Mittwoch, 9. Januar 2013

Heute…


… haben wir unseren Tannenbaum abmontiert. Allen weihnachtlichen Schnikkes & Nippes wegpackt, die Adventskalender abgehängt und unsere Wollschafsammlung verstaut. Im Gegnsatz zu den traurig vielen, die uns erzählt haben, wie erleichert sie sich jedes Jahr nach den Weihnachtstagen fühlen – der elende Streß vorneweg, die nervigen Verwandte, zu üppiges Essen, unglückliche Kinder, einfach das ganze Zuviel von allem – beenden Franzinellis diese Zeit immer mit einer Träne im Auge.

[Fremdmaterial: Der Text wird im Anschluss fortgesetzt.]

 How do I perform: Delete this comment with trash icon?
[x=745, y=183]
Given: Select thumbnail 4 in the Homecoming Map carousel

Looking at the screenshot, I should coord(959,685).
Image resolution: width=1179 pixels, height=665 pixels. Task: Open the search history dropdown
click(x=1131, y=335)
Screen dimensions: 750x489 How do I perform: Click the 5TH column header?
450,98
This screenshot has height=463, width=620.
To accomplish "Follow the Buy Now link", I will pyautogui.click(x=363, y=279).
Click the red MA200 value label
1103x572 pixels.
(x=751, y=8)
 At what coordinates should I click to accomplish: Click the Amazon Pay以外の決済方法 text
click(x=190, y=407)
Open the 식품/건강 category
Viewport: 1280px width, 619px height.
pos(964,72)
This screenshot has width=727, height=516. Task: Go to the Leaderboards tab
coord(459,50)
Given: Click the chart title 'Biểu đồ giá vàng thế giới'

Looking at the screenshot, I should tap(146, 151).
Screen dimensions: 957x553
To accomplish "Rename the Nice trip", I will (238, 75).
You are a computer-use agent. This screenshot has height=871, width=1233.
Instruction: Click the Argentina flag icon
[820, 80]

Ehrlich. Wir vermissen das Behagliche, das Glitzern und Glänzen, die lekkeren Gerüche und die Vorfreude. Auch wenn wir genug zu tun hatten im November und Dezember – es fand sich trotzdem ein Eckchen Zeit für einen gemütlichen Marktbesuch, ein schönes Abendessen oder eine Tasse Tee mit einem frisch gebackenen Plätzchen. Und selbst ein Berg Sachen, der eiligst verpackt und verschickt werden mußte, verlor seinen Schrecken, wenn am Nachmittag im Küchenatelier die Kerzen angemacht wurden.
Zur Zeit ist obendrein das Wetter bei uns besonders scheußlich, grau und trist, von Winter keine Spur. Weshalb wir natürlich immer noch die Kerzen anzünden, sobald es dämmert. Bißchen Gemütlichkeit muß sein. Und ein letztes Scheibchen Stollen dazu…


1 Kommentar:

  1. Ja so ein bißchen kalt und richtig winterlich wäre jetzt nach "weihnachtlich" ganz schön ... ich mag das triste nasse Grau gar nicht leiden. Bei uns brennen grad auch viele Kerzen, das Feuer knistert im Schwedenofen und so wirds dann doch erträglich.